Здесь же, совсем рядом с местом расстрела и памятником, – усадьба. Мужчина трактором убирает сено, женщина пропалывает грядки в огороде. Подхожу, спрашиваю про убийства, которые совершались прямо у них под окнами – под окнами у их родителей или дедушек и бабушек, потому что эти двое слишком молоды, сами они ничего видеть не могли. Здесь жили их родители. Женщина показывает нам старый сарай. В тот день, когда отряд Лунюса расстреливал евреев, белоповязочники на полдня закрыли всех детей из деревни Дваришкяй в этом сарае и стерегли их, чтобы не вылезли оттуда и не увидели. Хлев Миколаса Пиланиса на холме уже развалился, а сарай этот еще стоит. А кто, спрашиваю, расстреливал. Литовцы, все они были литовцы, из Линкмениса, отвечает женщина. Так отец говорил. И родители моего мужа, и они были в этом сарае, когда расстреливали евреев. Они знали и тех евреев, и тех литовцев.

Соседняя изба. Здесь живет одинокая девяностолетняя старушка Янина. Она все помнит. Так сказала соседка. Но она не расскажет. Муж Янины был партизаном. Долго сидим в доме у старушки. Не хочу, не скажу, говорит она. Кто расстреливал? Немцы, отвечает, только немцы. Потом все-таки рассказывает:

Молодая была. Когда евреев вели расстреливать, я была у соседских дочек по ту сторону дороги. Вели прямо мимо нас. Мы думали, что их увели из домов, говорили, на собрание. Мы решили, что, пока их не будет, в их домах сделают обыск, а потом их приведут обратно. Пока сидели, слышали выстрелы. Когда выстрелы стихли, я вернулась домой, и только потом от мамы узнала, что всех евреев расстреляли.

Мужа Янины, когда вернулись русские, застрелили люди из истребительного батальона. Ее саму сослали в Сибирь – видно, из-за мужа. Был ли будущий муж Янины, партизан, на поляне в то время, когда расстреливали евреев? Не знаю. Хочу спросить фамилию старушки, но зачем? Чтобы и ее поискать в архивах среди перечисленных убийц? Но ведь эта одинокая старушка, живущая в убогом домишке, здесь ни при чем. Прощаемся. Вижу на стене фотографию в рамке – красивый молодой мужчина. Это он, ваш муж? Нет. Это сын, говорит она. Единственный. Умер уже.

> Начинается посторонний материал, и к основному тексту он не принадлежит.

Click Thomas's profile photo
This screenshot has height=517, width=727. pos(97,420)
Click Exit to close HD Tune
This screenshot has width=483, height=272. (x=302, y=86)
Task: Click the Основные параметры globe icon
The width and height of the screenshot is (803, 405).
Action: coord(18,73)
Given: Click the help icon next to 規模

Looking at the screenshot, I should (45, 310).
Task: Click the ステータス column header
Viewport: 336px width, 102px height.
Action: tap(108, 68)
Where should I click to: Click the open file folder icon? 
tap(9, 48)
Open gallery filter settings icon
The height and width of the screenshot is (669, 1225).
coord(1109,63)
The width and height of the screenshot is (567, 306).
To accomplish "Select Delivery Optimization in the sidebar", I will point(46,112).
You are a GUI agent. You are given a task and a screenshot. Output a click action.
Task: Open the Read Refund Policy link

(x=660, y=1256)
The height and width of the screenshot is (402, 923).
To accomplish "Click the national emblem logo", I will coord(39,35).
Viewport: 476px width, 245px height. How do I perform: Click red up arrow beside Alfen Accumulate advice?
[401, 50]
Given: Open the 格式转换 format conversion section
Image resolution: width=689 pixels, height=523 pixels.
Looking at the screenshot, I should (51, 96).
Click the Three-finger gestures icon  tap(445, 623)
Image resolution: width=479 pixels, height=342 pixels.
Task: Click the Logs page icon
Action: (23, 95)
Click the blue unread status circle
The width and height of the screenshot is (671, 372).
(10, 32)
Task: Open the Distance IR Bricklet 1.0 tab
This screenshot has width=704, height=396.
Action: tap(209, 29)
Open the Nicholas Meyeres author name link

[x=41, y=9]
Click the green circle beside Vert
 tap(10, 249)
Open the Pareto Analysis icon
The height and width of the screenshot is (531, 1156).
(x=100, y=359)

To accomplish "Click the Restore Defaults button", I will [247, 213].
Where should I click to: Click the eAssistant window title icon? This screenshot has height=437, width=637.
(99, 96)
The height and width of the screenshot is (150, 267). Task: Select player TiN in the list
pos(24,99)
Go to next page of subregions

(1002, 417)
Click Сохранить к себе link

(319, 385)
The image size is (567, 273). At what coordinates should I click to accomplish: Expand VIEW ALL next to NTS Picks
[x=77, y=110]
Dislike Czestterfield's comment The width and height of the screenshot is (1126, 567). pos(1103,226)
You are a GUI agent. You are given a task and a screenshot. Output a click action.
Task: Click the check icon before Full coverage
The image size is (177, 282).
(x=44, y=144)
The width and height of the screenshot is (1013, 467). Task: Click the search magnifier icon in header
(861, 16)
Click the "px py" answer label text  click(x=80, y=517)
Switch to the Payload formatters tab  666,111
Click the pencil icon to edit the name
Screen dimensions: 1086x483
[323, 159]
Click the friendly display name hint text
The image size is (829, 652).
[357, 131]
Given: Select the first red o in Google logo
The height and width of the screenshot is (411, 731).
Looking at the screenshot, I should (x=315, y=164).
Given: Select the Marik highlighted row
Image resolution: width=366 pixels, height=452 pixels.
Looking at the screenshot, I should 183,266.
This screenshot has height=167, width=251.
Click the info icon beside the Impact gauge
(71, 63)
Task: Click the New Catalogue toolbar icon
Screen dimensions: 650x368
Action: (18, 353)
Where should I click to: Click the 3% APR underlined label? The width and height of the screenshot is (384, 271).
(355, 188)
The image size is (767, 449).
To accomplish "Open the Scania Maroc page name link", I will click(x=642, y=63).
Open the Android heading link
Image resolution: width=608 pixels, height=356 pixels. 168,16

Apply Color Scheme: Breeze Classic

Идем к машине, собираемся ехать дальше. Нас догоняет женщина, которая познакомила с Яниной, хочет дать только что выкопанной картошки, лука. Она не хотела ни идти с нами к Янине, ни разговаривать. Узнала меня, видела по телевизору. Отдавая картошку, сказала, почему не хотела ни говорить, ни участвовать в этом: “Ай, еще напишете или по телевизору расскажете… Не хочу”.